## [EXERCISE BRIEF]
From the line containing "Where should I" to the line containing "Given: Open the filter settings icon" in the entries below, reproduce every line exactly, ends included. Nothing else belongs in the copy, and no pictures.

## [AVAILABLE DATA]

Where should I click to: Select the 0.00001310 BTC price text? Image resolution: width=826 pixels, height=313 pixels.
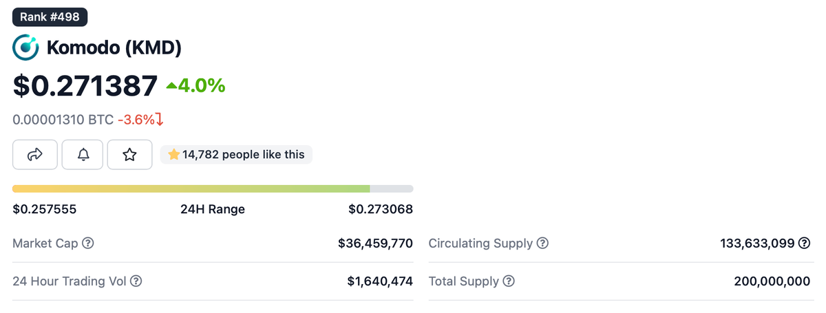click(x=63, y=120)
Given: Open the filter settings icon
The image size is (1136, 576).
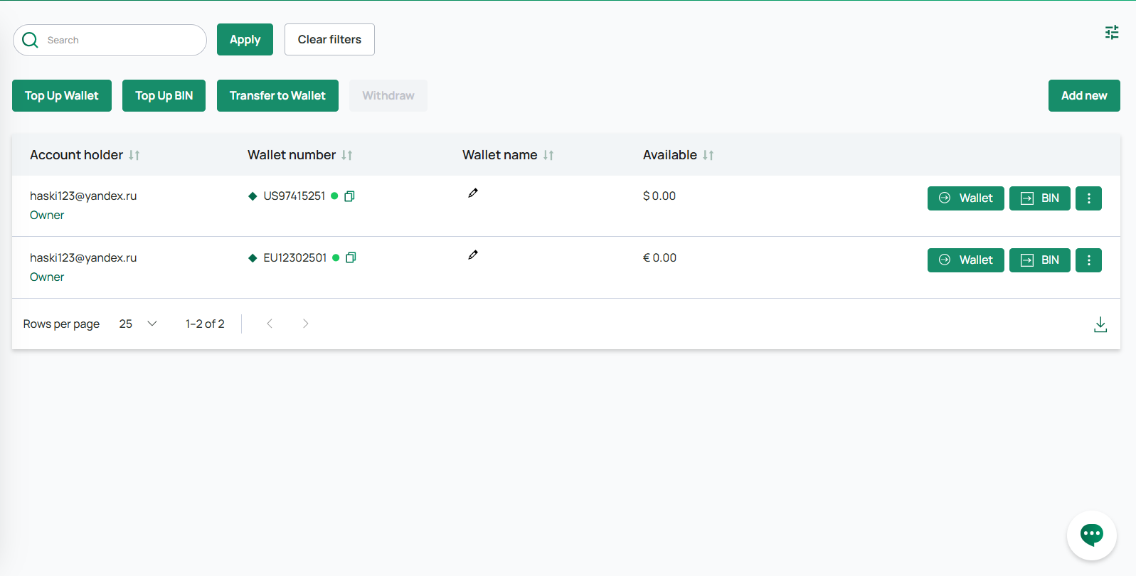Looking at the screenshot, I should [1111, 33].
...
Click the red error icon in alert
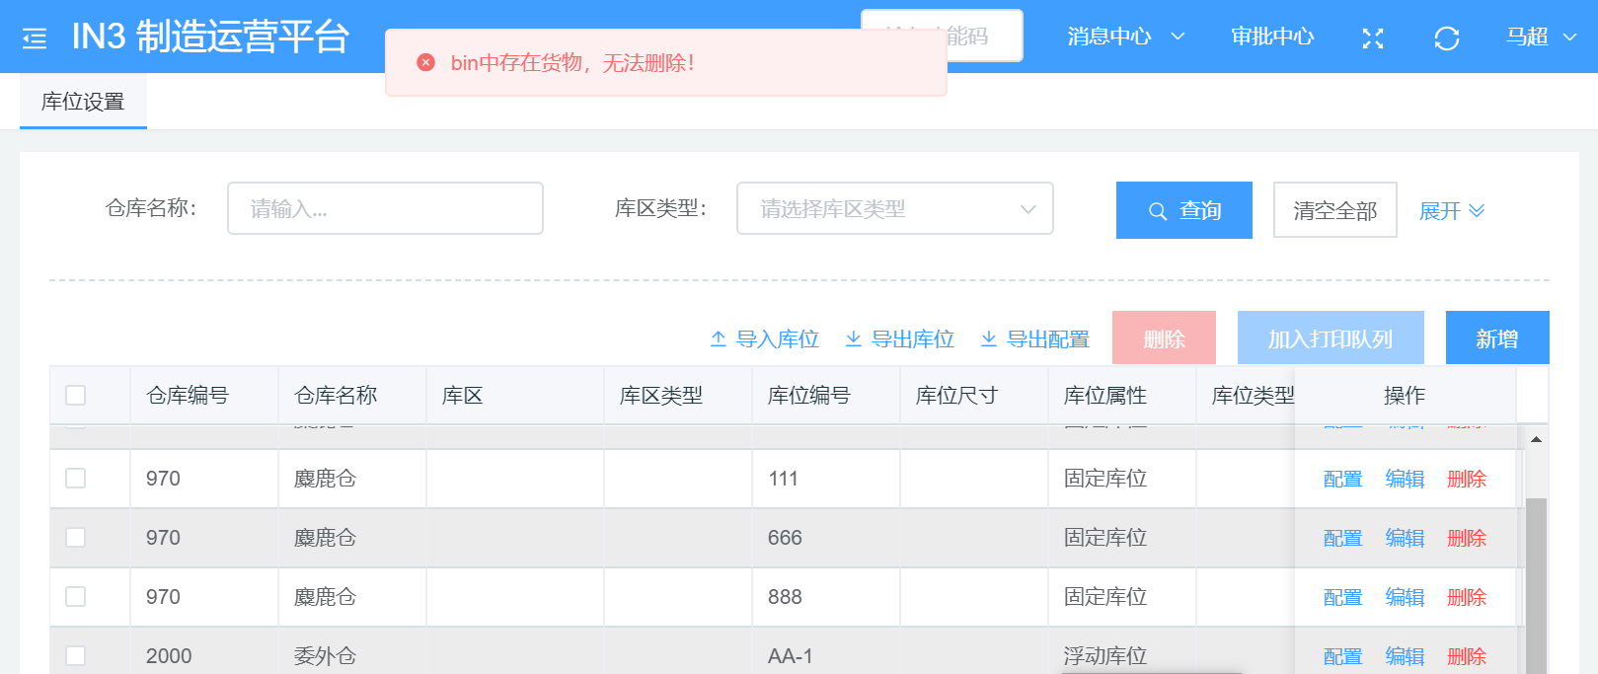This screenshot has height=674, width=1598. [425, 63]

## [SOLUTION TO THE PROBLEM]
Where should I click to: Select the 0.00001310 BTC price text? Image resolution: width=826 pixels, height=313 pixels.
click(x=63, y=120)
Given: Open the filter settings icon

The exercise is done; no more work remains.